▶ **Die Aufgabe**: Schreib die Auflistung von der Zeile mit "Image resolution: width=890" bis zum Ende der Auflistung, beide Enden eingeschlossen, als nummerierte Liste um, ohne Leerzeilen. Lass die Bilder in der Antwort weg.
------ Eingabedaten ------
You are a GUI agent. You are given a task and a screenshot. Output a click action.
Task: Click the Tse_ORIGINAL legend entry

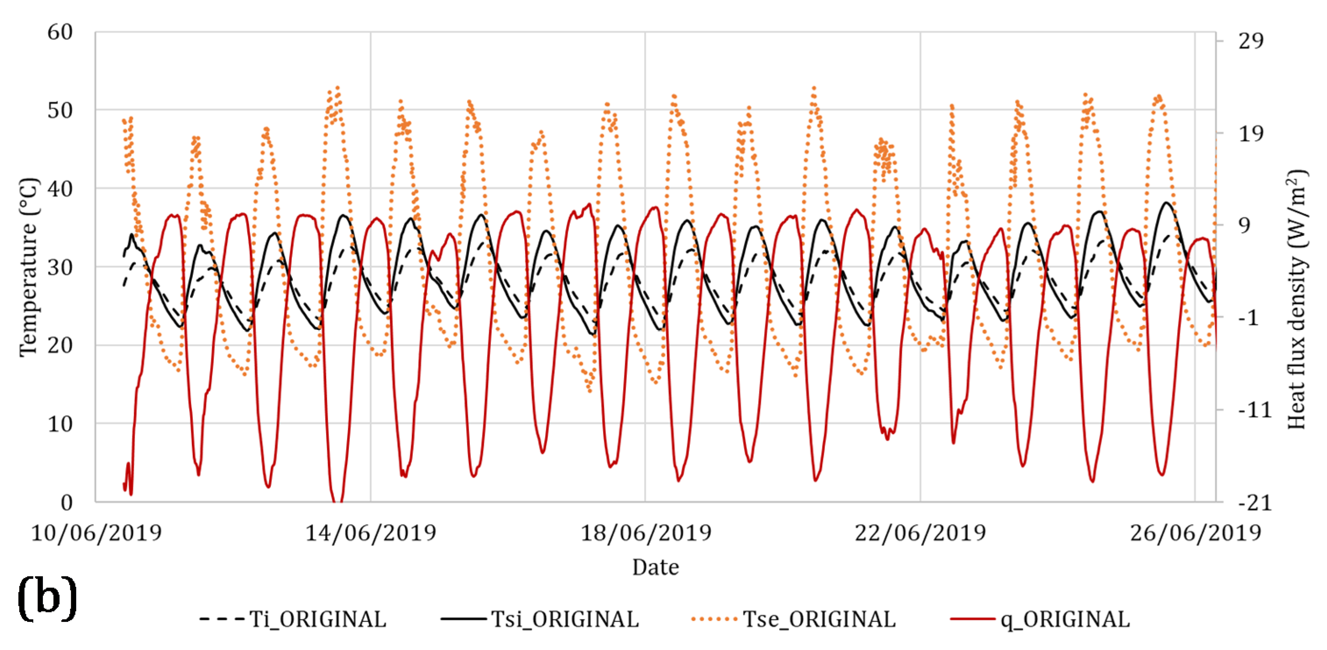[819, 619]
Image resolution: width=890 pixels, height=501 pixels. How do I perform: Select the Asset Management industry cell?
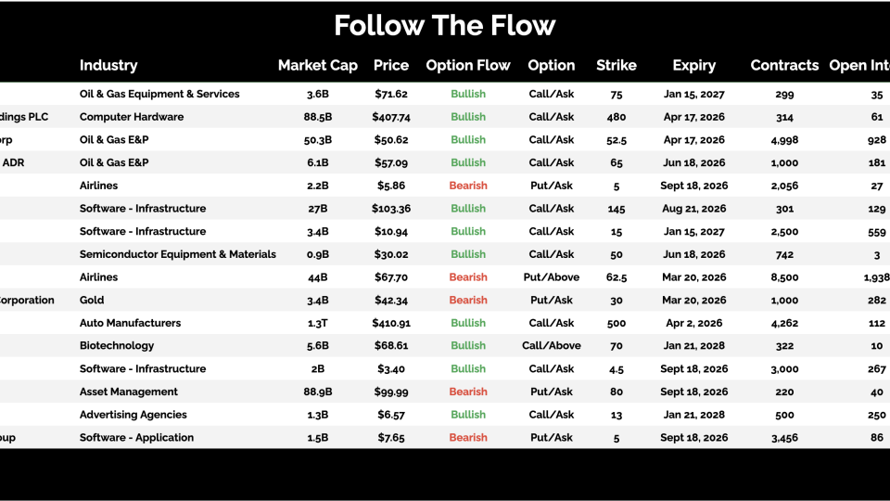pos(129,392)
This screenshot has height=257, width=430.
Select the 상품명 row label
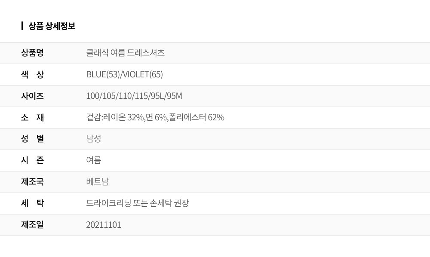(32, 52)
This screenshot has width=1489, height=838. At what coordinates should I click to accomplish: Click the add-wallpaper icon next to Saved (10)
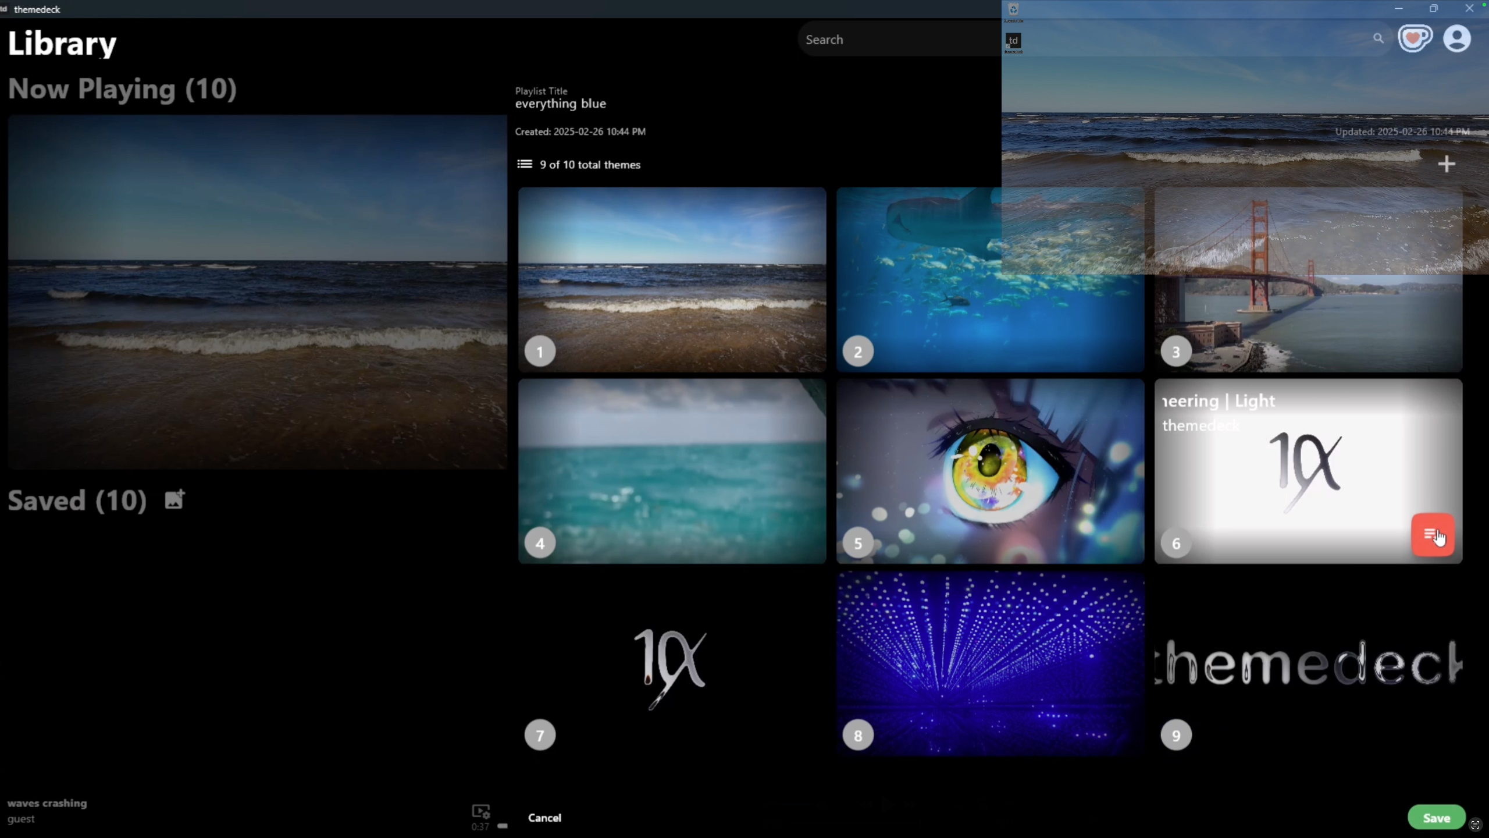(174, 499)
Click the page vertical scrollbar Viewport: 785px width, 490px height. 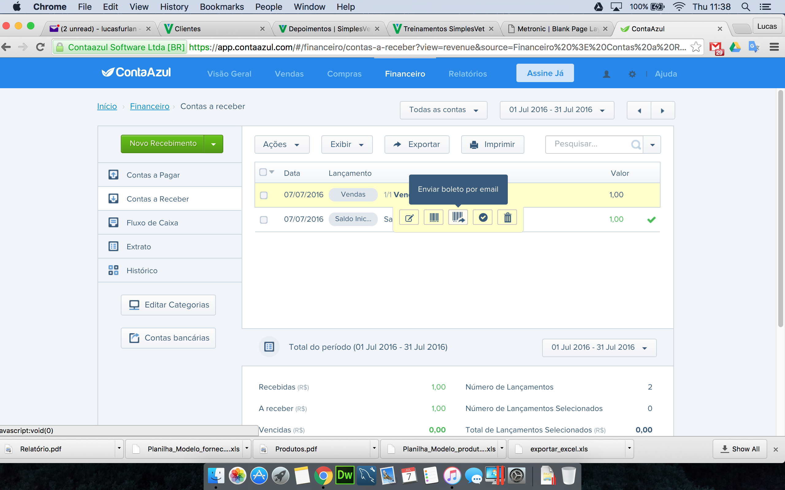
------
▶ **Lösung**:
1. Image resolution: width=890 pixels, height=501 pixels. How do I perform: Select the Asset Management industry cell?
2. pos(129,392)
3. This screenshot has height=257, width=430.
4. Select the 상품명 row label
5. (32, 52)
6. This screenshot has width=1489, height=838. At what coordinates should I click to accomplish: Click the add-wallpaper icon next to Saved (10)
7. (174, 499)
8. Click the page vertical scrollbar Viewport: 785px width, 490px height. 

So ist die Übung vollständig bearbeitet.